━━━━━ DATASET ENTRIES ━━━━━

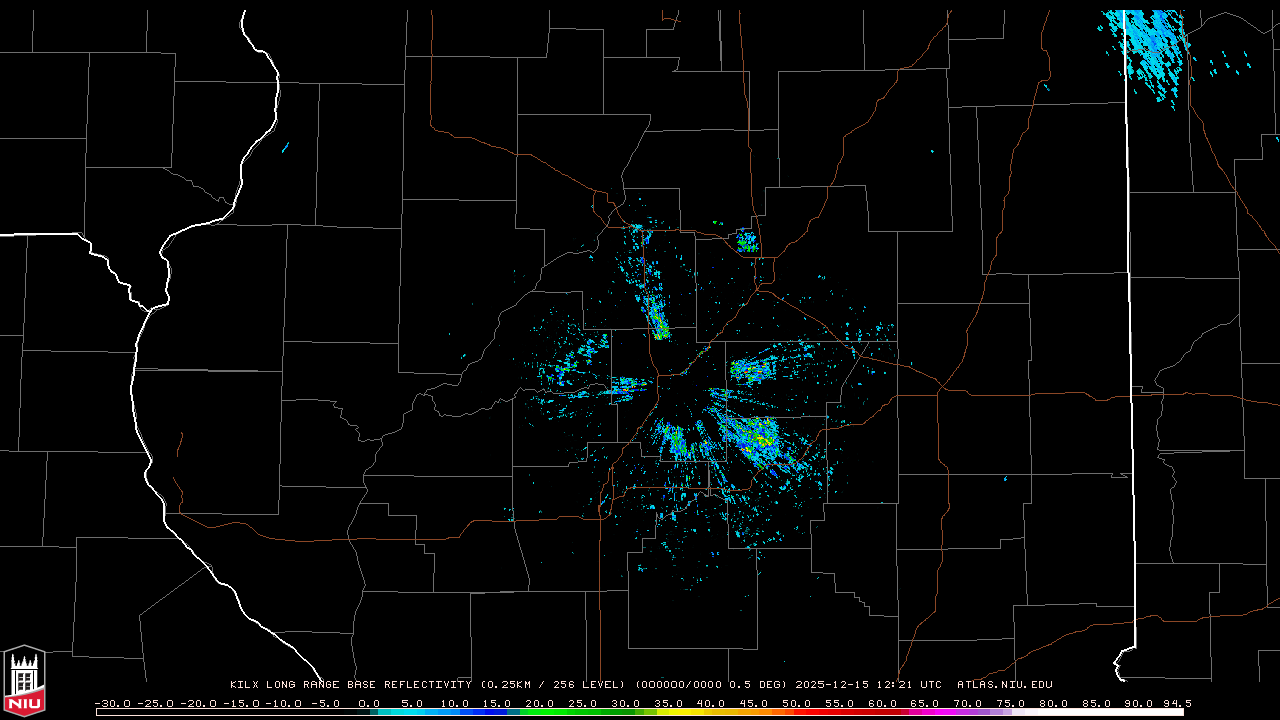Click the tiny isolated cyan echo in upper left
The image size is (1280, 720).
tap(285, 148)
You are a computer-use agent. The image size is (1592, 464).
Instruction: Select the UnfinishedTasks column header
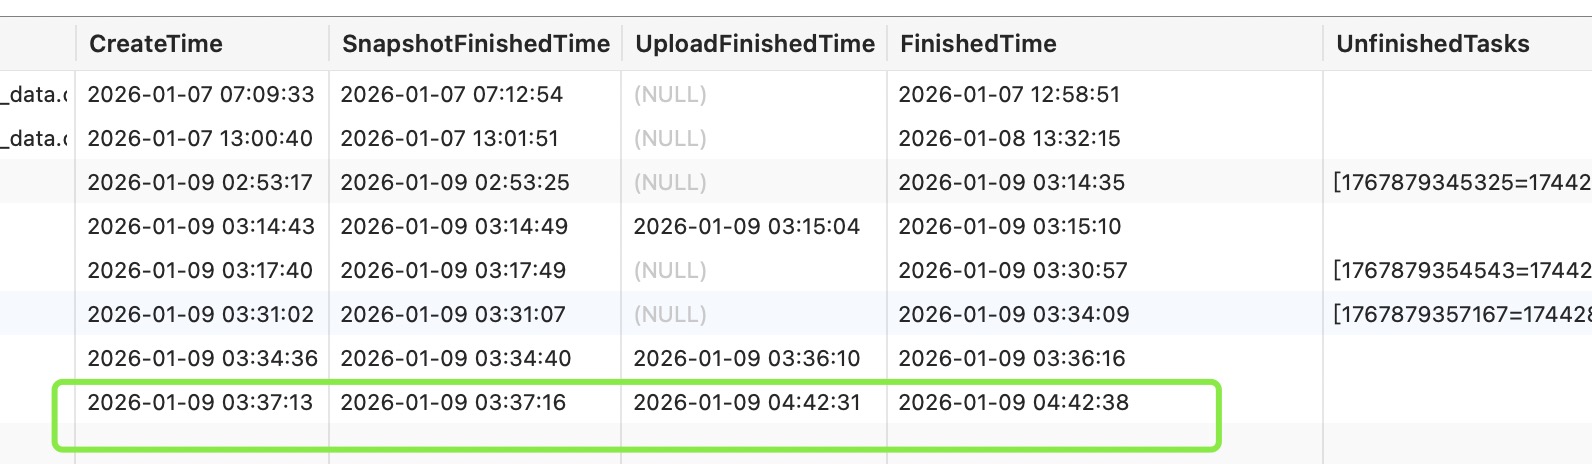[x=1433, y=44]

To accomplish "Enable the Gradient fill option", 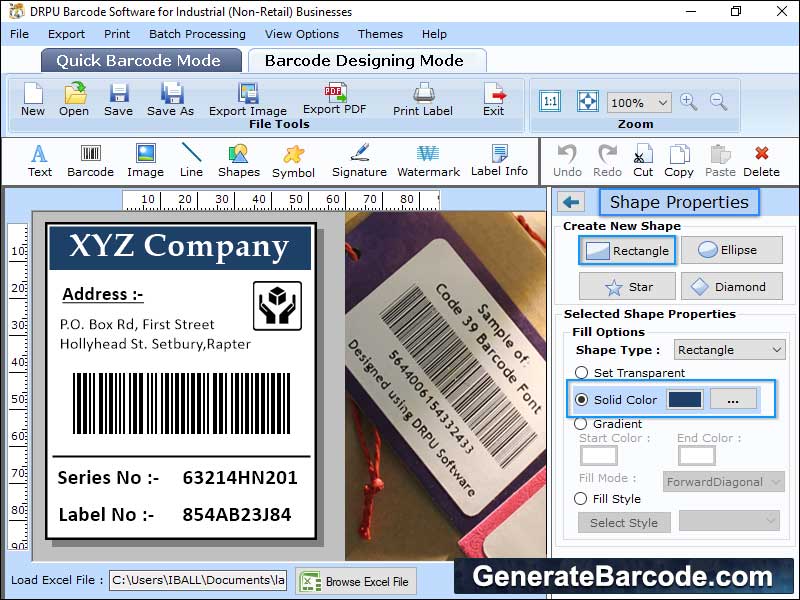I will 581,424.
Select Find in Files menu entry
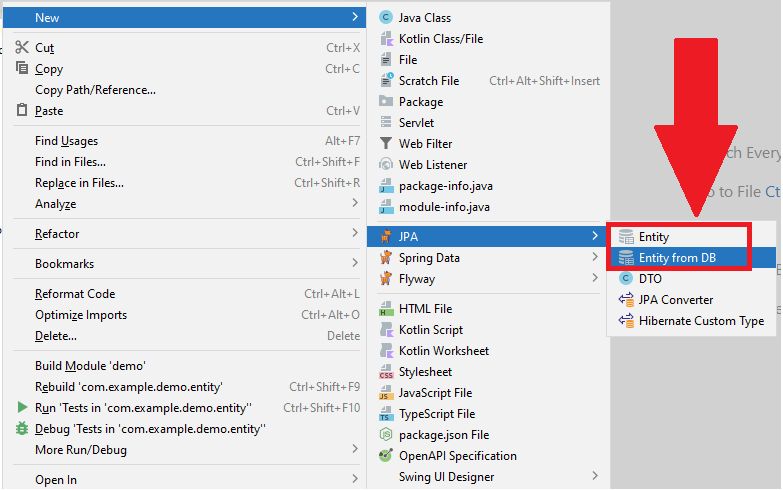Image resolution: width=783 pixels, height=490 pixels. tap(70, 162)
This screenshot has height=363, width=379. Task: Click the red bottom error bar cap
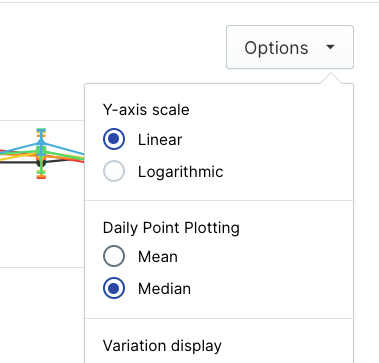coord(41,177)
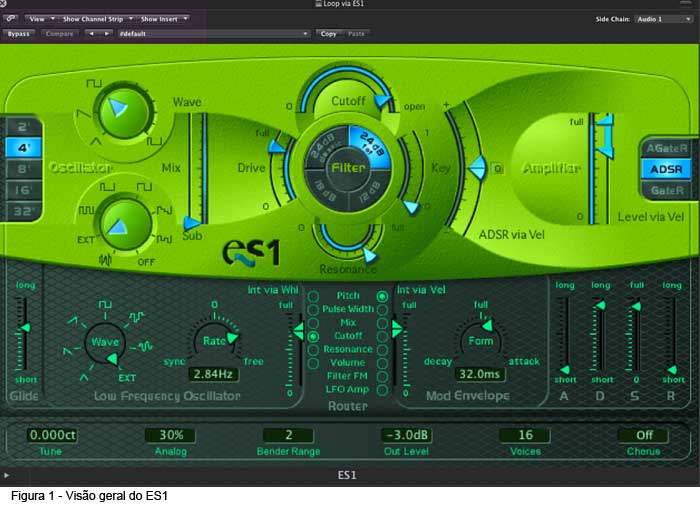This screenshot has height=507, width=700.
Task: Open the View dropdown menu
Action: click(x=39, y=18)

━━━━━
━━━━━ DATASET ENTRIES ━━━━━

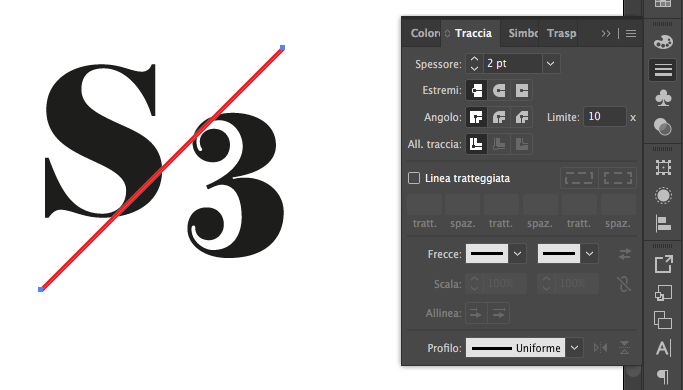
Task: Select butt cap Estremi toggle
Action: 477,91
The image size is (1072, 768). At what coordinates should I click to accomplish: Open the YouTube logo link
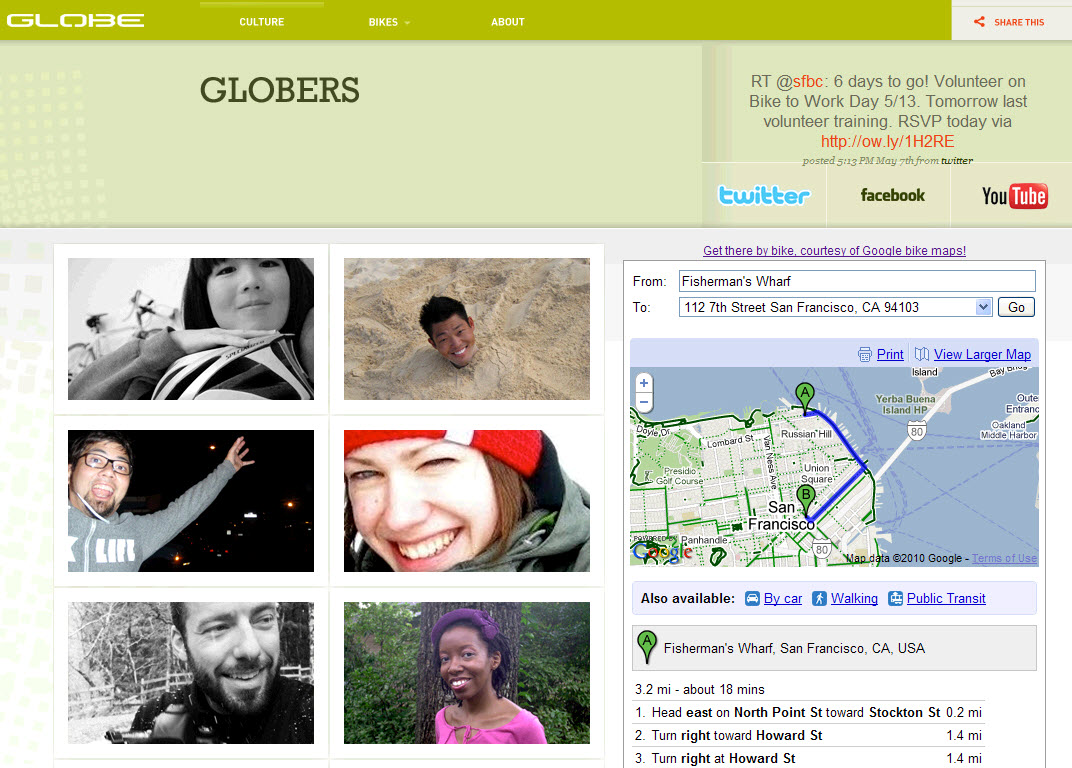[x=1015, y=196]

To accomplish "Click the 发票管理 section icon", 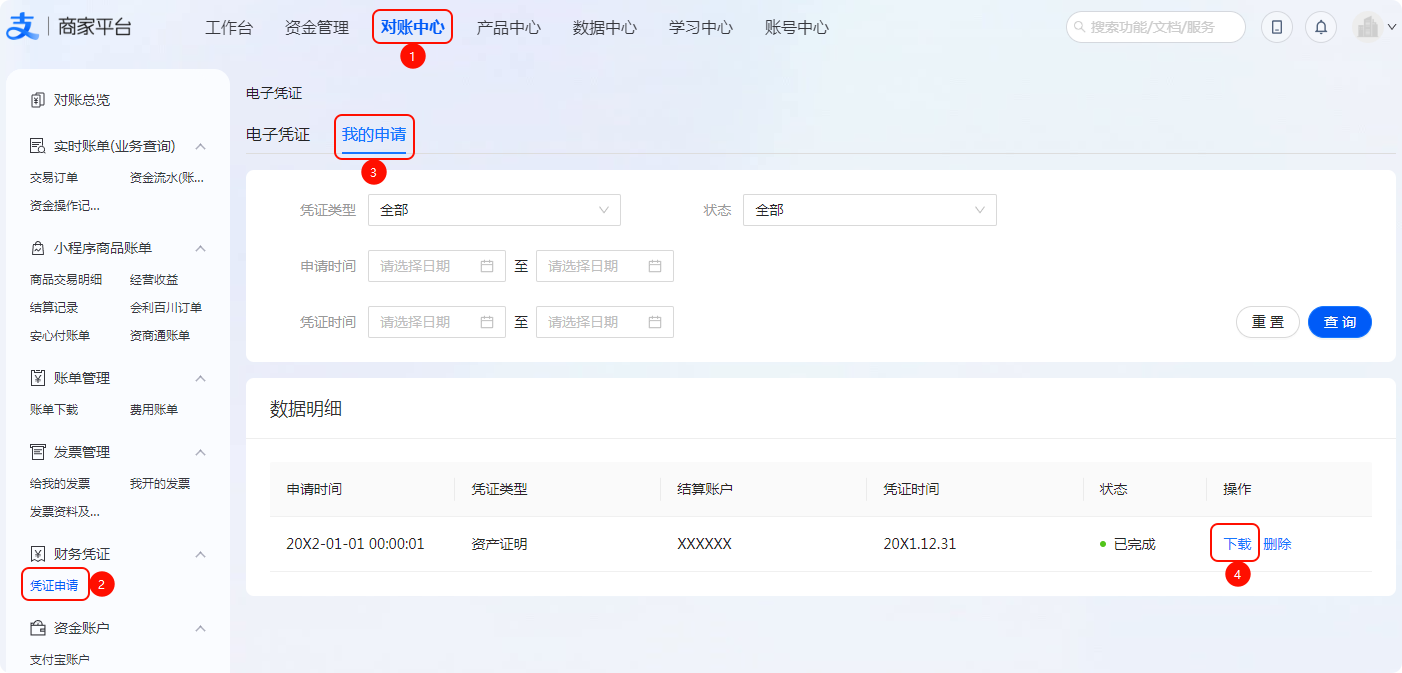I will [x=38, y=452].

━━━━━

**TASK REQUIREMENTS:**
Collect every line from the items above that contains the word "Select". Copy each line in full.

**RESPONSE TO THIS TASK:**
Instruction: Select the UnfinishedTasks column header
Select Find in Files menu entry
Task: Select butt cap Estremi toggle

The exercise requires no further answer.